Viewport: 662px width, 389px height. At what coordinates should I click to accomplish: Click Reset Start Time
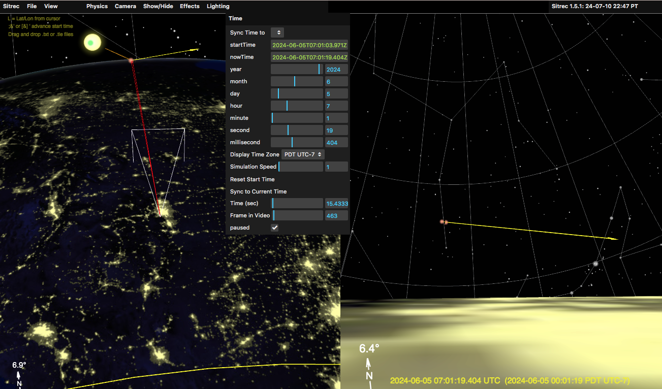point(253,179)
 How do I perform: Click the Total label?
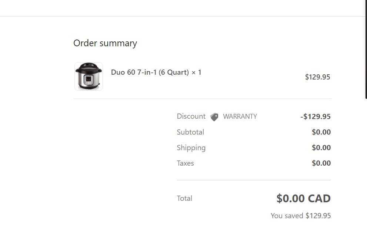[184, 198]
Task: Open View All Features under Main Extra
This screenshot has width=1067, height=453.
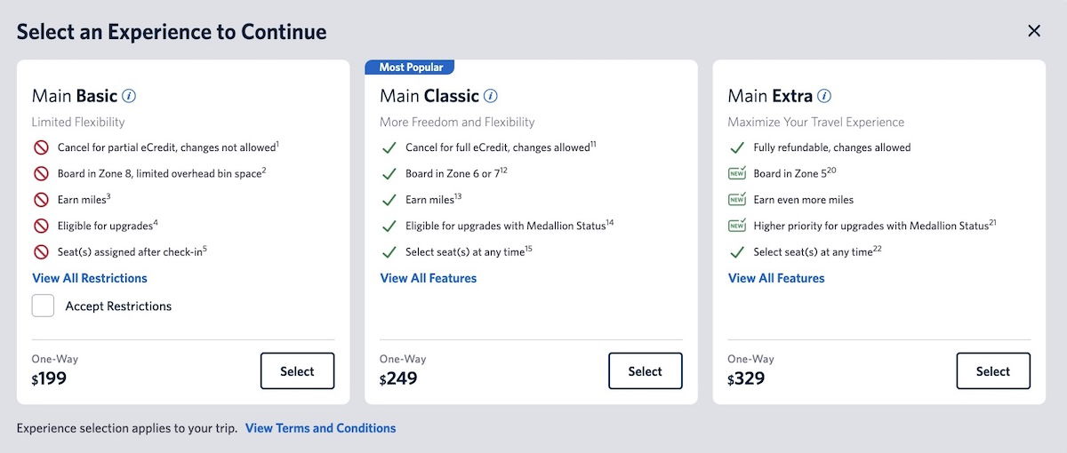Action: coord(776,278)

■ Stated exercise ■
Copy out every line of the records above word for word, leaving out the pictures.

■ Result of this task ■
Viewport: 662px width, 389px height. At what coordinates should I click to accomplish: Click Reset Start Time
point(253,179)
 How do I perform: Click the Total label?
[184, 198]
Task: Open View All Features under Main Extra
This screenshot has width=1067, height=453.
Action: coord(776,278)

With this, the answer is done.